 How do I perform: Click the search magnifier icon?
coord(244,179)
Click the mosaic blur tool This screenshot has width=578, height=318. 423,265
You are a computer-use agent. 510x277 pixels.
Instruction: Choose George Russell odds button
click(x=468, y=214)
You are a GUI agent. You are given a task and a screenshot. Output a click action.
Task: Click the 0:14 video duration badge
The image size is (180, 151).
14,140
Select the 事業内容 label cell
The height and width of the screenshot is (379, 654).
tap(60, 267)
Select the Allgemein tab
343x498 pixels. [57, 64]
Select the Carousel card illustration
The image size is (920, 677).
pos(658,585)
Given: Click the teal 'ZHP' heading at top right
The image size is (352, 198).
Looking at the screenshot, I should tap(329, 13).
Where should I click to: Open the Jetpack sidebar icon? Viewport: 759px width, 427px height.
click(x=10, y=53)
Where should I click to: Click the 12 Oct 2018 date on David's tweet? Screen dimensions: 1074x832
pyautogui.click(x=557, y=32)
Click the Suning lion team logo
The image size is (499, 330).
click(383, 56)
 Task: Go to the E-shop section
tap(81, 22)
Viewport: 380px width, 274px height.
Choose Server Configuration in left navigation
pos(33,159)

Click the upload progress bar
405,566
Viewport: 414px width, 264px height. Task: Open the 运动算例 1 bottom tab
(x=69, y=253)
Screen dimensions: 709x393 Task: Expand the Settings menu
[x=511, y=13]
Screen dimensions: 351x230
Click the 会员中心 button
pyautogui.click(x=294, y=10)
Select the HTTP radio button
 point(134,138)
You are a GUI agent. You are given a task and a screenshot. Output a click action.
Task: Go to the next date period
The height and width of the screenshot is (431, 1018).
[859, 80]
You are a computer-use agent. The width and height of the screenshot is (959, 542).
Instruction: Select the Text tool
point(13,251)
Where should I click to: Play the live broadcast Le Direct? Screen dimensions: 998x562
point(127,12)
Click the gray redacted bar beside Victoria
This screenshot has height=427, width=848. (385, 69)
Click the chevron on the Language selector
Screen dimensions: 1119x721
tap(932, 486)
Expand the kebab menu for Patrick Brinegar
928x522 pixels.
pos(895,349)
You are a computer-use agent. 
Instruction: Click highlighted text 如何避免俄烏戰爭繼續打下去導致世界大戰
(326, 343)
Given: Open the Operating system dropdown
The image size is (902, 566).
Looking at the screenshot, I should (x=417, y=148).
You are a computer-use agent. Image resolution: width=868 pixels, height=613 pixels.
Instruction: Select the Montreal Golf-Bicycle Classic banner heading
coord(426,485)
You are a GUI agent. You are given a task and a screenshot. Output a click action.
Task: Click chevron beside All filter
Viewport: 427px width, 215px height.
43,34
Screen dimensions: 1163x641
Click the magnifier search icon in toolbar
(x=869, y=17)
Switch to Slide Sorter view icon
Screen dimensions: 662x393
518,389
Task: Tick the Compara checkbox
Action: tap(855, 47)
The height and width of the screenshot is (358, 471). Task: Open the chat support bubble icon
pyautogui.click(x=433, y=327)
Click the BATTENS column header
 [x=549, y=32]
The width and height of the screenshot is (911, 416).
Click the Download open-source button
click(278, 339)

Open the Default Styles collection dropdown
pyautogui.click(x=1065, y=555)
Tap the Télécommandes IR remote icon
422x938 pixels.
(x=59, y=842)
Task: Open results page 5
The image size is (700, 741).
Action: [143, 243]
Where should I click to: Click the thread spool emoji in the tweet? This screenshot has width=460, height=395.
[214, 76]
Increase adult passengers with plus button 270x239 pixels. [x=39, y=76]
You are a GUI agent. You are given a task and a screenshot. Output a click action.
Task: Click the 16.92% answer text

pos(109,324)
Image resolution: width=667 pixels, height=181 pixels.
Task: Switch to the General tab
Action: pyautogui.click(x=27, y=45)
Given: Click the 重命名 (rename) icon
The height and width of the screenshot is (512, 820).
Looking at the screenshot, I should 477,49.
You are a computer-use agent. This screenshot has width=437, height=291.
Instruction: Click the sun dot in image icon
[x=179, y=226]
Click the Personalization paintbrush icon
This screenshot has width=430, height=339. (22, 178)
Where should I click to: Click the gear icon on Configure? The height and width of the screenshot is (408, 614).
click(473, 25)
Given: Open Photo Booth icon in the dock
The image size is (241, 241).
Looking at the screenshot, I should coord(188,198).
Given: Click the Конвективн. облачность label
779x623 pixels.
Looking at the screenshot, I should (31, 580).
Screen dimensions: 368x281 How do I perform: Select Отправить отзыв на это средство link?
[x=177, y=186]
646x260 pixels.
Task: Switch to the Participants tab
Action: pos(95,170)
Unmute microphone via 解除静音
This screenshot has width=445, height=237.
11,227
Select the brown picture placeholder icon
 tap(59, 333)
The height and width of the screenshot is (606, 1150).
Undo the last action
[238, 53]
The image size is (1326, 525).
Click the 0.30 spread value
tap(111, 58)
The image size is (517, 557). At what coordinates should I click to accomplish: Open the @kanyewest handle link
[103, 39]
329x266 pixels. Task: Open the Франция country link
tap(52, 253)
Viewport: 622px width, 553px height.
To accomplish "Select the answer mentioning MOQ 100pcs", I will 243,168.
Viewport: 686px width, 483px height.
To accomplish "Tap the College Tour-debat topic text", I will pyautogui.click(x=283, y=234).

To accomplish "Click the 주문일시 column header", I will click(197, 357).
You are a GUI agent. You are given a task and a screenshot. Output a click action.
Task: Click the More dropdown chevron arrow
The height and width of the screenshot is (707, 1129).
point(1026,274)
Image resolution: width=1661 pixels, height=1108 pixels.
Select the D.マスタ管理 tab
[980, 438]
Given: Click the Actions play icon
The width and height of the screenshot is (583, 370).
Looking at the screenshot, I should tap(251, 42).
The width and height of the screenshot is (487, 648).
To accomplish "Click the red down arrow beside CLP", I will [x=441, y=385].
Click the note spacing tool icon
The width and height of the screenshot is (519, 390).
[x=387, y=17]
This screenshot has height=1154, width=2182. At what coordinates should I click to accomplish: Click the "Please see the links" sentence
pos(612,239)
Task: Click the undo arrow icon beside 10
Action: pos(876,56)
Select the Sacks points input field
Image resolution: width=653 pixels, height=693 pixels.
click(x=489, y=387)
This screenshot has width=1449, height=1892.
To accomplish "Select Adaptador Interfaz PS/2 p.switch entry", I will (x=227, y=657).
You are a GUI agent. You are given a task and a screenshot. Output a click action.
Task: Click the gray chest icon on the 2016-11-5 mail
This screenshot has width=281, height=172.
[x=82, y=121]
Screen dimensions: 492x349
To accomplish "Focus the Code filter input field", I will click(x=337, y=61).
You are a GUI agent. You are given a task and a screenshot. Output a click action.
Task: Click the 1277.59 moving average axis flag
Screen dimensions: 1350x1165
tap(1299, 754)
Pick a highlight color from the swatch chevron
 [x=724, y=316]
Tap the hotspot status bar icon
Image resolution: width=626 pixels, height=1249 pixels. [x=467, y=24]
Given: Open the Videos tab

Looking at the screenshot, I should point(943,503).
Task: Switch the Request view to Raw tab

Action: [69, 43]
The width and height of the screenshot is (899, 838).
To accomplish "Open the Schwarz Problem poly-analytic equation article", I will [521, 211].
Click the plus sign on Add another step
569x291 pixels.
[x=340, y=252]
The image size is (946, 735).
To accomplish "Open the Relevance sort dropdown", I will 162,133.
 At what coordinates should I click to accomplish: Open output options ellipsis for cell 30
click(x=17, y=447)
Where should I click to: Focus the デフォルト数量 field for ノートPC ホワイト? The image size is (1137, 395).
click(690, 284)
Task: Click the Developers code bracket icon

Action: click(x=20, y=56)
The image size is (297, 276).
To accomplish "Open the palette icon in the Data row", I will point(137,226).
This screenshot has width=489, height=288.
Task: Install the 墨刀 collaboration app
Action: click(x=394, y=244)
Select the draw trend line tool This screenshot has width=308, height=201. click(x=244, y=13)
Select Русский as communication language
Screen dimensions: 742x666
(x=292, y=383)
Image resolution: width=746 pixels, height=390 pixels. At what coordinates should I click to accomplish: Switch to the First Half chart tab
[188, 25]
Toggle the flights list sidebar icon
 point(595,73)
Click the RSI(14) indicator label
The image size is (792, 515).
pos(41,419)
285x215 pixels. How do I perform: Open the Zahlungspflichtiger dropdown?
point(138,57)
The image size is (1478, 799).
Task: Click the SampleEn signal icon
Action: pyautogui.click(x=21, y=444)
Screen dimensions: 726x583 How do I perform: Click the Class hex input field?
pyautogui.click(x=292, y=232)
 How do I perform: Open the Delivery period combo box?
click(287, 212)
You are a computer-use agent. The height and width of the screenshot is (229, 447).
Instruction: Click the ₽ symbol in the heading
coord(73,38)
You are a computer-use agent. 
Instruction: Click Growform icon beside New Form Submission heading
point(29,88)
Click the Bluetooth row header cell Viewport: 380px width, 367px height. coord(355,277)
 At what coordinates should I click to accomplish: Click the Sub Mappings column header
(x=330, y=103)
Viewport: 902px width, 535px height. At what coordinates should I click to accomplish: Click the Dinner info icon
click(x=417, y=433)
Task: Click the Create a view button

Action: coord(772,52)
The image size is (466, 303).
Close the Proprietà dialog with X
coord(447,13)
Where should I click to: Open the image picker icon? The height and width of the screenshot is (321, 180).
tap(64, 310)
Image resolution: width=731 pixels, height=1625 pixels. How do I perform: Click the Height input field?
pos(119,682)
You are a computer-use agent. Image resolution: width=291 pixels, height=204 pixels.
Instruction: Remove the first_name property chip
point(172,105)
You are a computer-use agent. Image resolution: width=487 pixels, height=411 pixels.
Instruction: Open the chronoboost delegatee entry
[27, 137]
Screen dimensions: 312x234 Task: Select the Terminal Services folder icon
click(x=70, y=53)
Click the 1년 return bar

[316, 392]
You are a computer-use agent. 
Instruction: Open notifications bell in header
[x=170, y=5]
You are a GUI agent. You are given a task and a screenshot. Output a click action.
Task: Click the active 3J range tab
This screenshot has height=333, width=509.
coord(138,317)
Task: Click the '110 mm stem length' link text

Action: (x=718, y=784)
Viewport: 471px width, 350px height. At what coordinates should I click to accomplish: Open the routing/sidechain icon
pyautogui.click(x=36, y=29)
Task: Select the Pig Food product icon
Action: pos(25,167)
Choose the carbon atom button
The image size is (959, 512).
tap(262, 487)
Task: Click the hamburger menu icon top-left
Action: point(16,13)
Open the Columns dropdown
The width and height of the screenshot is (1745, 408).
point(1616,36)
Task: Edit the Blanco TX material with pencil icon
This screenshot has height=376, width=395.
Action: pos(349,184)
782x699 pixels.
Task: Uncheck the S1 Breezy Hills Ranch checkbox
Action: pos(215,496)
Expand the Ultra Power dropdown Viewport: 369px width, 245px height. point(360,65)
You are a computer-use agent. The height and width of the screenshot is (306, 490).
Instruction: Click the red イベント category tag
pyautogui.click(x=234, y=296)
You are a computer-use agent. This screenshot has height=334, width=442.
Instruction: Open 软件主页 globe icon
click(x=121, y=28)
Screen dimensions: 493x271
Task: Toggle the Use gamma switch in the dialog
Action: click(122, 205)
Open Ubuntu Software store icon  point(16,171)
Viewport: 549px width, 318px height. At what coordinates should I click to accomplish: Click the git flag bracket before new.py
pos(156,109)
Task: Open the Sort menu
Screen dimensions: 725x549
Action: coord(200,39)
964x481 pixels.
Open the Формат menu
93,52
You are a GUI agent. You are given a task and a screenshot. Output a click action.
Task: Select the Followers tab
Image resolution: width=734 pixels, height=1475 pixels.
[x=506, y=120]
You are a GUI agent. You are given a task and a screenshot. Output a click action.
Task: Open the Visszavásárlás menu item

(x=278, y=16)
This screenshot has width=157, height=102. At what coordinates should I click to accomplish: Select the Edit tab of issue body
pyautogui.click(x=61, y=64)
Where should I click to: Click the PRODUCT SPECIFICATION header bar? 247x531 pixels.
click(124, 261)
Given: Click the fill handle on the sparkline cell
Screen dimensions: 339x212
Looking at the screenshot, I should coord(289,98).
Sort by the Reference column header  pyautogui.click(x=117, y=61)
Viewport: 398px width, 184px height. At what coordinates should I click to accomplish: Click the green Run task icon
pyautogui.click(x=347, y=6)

•••••

WORK ITEM:
In the material above, find each line that has the string "filter" and return it.

ANSWER BOX:
Task: Click chevron beside All filter
To accomplish "Focus the Code filter input field", I will click(x=337, y=61).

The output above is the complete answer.